### Explanation of the Trigram Language Model Code

#### 1. Overview

The code implements a **trigram language model** for predicting the next word given a context of two words. In an n-gram model, we assume that the probability of a word depends only on the preceding $n-1$ words. For a trigram model (where $n = 3$), the probability of a word $w_i$ given the two preceding words $w_{i-2}$ and $w_{i-1}$ is estimated as:

$$
P(w_i \mid w_{i-2}, w_{i-1}) = \frac{\text{Count}(w_{i-2}, w_{i-1}, w_i)}{\text{Count}(w_{i-2}, w_{i-1})},
$$

where  
- $\text{Count}(w_{i-2}, w_{i-1}, w_i)$ is the frequency of the trigram (three-word sequence) in the corpus, and  
- $\text{Count}(w_{i-2}, w_{i-1})$ is the frequency of the two-word context.

This model supports two main tasks:  
1. **Next-Word Prediction:** Given a two-word context, the model predicts the most likely next word.  
2. **Sentence Completion:** Starting with an initial phrase, the model iteratively predicts and appends words until a desired sentence length is reached or no prediction is available.

---

#### 2. Detailed Breakdown

**Step 1: Preprocessing the Corpus**

- **Corpus Definition:**  
  A larger corpus with multiple sentences and paragraphs is defined. This narrative-style text contains diverse contexts, ensuring the model learns various word sequences.

- **Tokenization:**  
  The `tokenize` function performs the following:
  - Converts the text to lowercase (to ensure consistency),
  - Removes punctuation and non-alphabetical characters (to clean the text), and
  - Splits the text into individual tokens (words).

  This preprocessing step prepares the text for building the n-gram counts.

**Step 2: Building Trigram Counts**

- **Trigram Definition:**  
  A trigram is a sequence of three consecutive words, written as $(w_{i-2}, w_{i-1}, w_i)$.  
  The code iterates over the tokenized corpus and, for each window of three words, treats the first two words as the context and the third word as the target.

- **Counting Occurrences:**  
  A Python dictionary (specifically, a `defaultdict` of `Counter` objects) is used to record how many times each two-word context is followed by a specific next word. These counts form the basis for estimating conditional probabilities.

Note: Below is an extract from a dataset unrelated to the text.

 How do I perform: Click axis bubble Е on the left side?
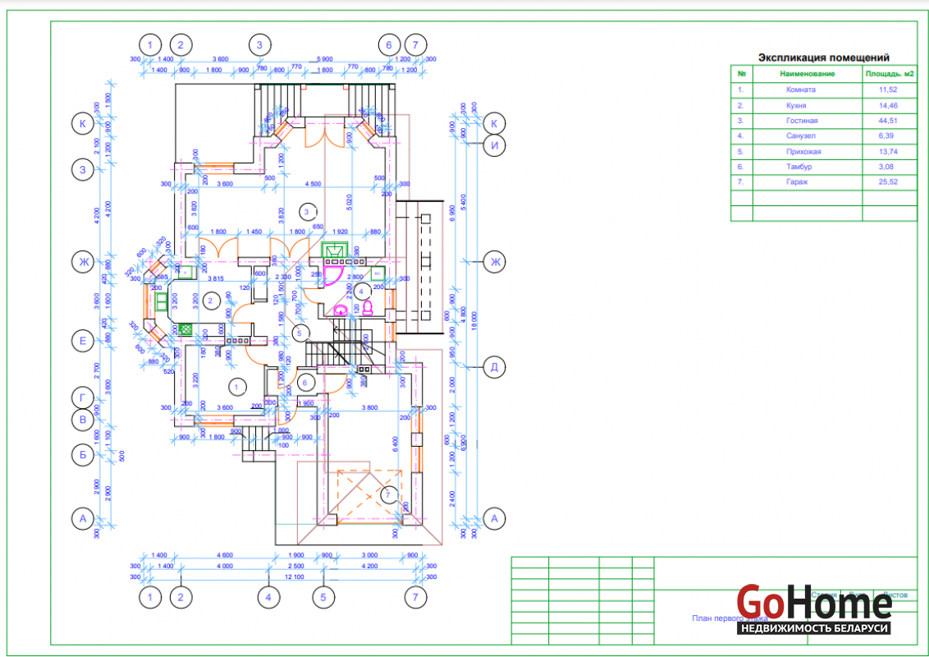click(82, 341)
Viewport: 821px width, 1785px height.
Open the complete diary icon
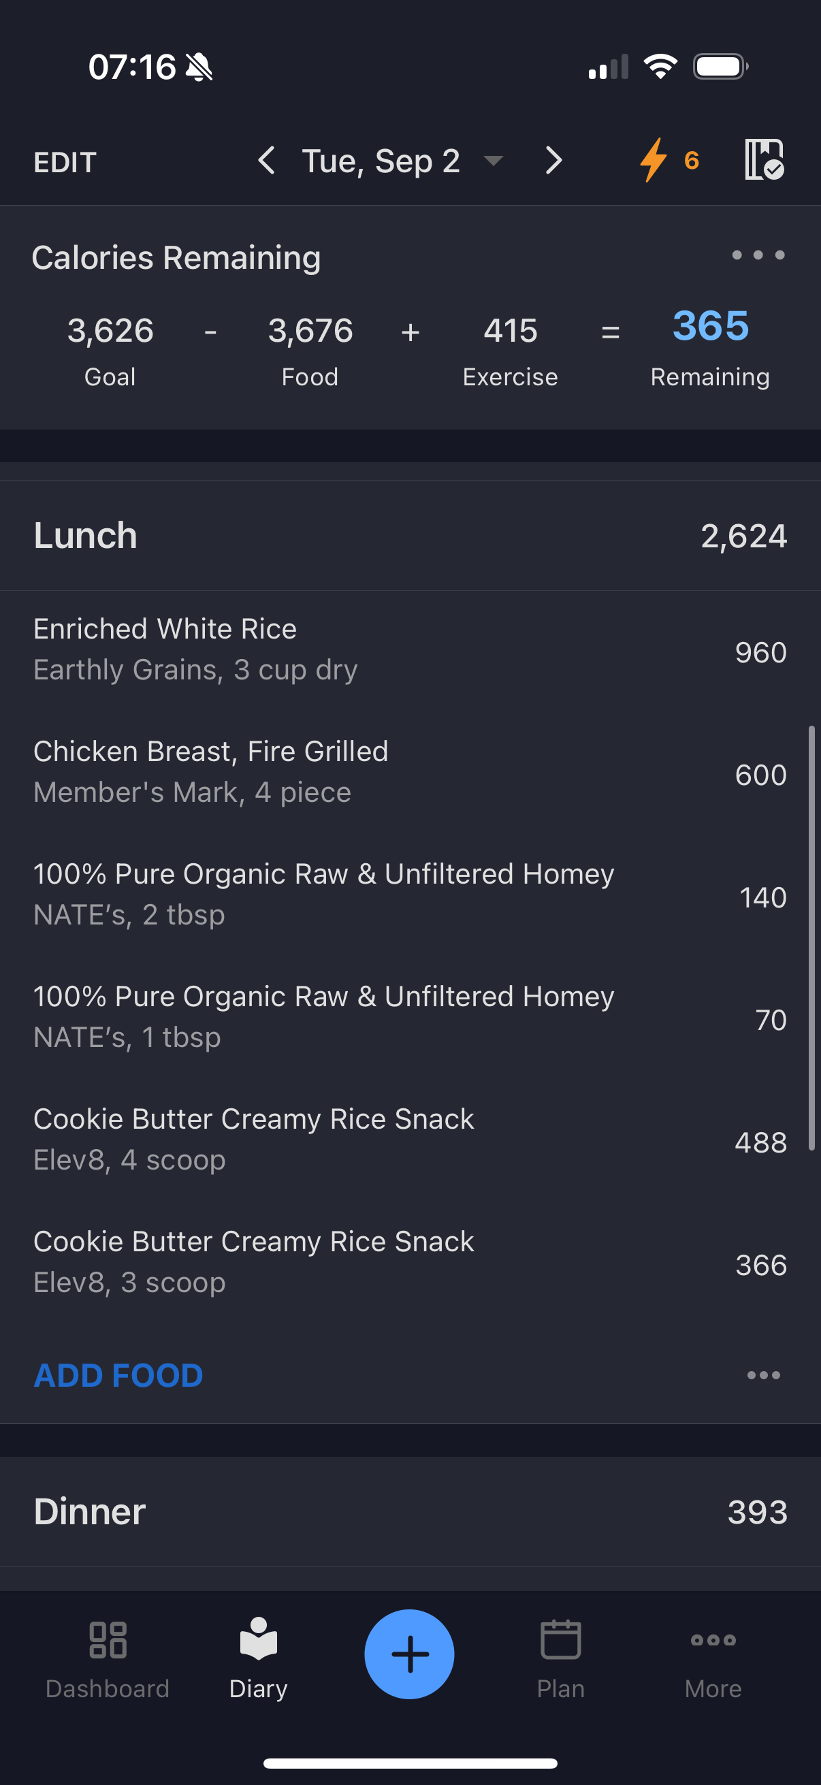(x=764, y=159)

- **Vocabulary Extraction:**  
  The vocabulary is the set of all unique words in the corpus. Sorting the vocabulary alphabetically simplifies display and analysis.

**Step 3: Defining Prediction Functions**

- **Next-Word Prediction (`predict_next_word`):**  
  This function takes a context (a tuple of two words) and returns the most frequent word that follows that context. In effect, it chooses the word $w$ that maximizes $\text{Count}(c, w)$, where $c$ is the context.

- **Full Probability Distribution (`get_full_next_word_probabilities`):**  
  For a given context $c$, this function computes the probability of each word $w$ in the vocabulary being the next word, using:

  $$
  P(w \mid c) = \begin{cases}
  \displaystyle \frac{\text{Count}(c, w)}{\sum_{w'} \text{Count}(c, w')}, & \text{if } c \text{ is found}, \\
  0, & \text{otherwise}.
  \end{cases}
  $$

  This provides a full distribution, allowing us to see the likelihood of every possible next word.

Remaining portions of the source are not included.